**Raw data**
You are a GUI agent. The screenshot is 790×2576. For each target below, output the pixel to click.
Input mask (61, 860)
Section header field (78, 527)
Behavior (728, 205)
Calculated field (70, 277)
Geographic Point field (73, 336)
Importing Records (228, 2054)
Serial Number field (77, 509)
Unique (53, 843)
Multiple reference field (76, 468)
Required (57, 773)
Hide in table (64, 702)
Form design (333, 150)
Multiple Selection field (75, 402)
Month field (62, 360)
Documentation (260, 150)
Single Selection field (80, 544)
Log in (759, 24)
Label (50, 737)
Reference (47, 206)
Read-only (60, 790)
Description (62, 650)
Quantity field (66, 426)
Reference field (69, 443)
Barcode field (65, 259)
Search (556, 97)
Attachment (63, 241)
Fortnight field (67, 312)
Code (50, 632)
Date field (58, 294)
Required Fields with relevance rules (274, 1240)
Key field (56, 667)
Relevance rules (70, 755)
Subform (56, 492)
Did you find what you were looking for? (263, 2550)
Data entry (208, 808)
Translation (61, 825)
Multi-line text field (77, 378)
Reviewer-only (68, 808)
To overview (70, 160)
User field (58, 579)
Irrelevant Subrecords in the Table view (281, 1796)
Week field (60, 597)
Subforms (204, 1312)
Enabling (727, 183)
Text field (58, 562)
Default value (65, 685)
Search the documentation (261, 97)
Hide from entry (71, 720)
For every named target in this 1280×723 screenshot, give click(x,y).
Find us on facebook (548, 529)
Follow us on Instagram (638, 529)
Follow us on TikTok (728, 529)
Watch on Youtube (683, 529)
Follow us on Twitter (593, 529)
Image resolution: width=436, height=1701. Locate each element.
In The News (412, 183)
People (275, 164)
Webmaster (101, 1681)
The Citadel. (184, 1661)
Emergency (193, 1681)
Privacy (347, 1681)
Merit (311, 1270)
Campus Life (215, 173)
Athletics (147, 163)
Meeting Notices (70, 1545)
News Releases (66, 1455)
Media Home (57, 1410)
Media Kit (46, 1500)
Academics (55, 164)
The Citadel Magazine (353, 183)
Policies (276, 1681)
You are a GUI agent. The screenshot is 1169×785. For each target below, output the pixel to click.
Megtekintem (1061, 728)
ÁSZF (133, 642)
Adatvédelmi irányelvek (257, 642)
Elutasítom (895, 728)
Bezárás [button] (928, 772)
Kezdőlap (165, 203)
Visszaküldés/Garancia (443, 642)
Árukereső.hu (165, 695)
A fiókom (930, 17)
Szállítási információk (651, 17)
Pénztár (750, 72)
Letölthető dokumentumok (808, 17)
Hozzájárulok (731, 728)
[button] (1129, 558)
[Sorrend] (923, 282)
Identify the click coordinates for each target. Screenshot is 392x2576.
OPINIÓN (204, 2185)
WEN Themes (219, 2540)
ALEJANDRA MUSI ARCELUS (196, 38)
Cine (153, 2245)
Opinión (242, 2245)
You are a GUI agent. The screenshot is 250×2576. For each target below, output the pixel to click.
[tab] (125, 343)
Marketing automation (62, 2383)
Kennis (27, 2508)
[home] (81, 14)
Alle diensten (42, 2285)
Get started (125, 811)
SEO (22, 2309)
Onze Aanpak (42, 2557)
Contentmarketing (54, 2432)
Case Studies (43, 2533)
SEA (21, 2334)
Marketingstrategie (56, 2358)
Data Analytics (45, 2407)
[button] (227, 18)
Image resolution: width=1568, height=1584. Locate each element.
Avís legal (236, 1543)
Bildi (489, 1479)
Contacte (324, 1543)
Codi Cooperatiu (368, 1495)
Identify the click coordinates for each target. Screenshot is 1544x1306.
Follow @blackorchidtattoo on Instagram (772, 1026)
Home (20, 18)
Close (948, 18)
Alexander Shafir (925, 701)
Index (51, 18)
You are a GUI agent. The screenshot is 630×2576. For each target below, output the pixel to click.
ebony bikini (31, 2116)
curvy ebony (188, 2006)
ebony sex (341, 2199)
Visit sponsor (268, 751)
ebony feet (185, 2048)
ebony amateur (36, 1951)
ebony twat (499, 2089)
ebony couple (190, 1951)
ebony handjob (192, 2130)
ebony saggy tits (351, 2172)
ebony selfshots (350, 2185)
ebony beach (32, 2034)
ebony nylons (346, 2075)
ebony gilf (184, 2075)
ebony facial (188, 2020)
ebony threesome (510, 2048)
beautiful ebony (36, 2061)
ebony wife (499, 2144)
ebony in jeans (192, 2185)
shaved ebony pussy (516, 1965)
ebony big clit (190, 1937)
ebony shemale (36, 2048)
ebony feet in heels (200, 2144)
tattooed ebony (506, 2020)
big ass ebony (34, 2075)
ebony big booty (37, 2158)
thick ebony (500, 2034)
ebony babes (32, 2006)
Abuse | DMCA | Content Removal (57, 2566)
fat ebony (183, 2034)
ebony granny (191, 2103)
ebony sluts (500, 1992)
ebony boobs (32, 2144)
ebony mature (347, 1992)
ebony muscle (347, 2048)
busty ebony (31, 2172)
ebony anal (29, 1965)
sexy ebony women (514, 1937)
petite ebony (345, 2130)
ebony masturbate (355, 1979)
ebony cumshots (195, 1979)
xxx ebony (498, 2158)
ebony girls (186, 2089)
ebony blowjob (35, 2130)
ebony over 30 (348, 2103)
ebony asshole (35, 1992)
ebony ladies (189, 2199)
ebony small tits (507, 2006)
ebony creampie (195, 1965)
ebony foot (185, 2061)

**Work to complete**
Update everything from the line containing "Hide in table (64, 702)" down to the line containing "Translation (61, 825)" by replacing "Documentation" with "Help center", leaving all else unchanged. Return only those lines.

**Answer**
Hide in table (64, 702)
Form design (333, 150)
Multiple Selection field (75, 402)
Month field (62, 360)
Help center (260, 150)
Single Selection field (80, 544)
Log in (759, 24)
Label (50, 737)
Reference (47, 206)
Read-only (60, 790)
Description (62, 650)
Quantity field (66, 426)
Reference field (69, 443)
Barcode field (65, 259)
Search (556, 97)
Attachment (63, 241)
Fortnight field (67, 312)
Code (50, 632)
Date field (58, 294)
Required Fields with relevance rules (274, 1240)
Key field (56, 667)
Relevance rules (70, 755)
Subform (56, 492)
Did you find what you were looking for? (263, 2550)
Data entry (208, 808)
Translation (61, 825)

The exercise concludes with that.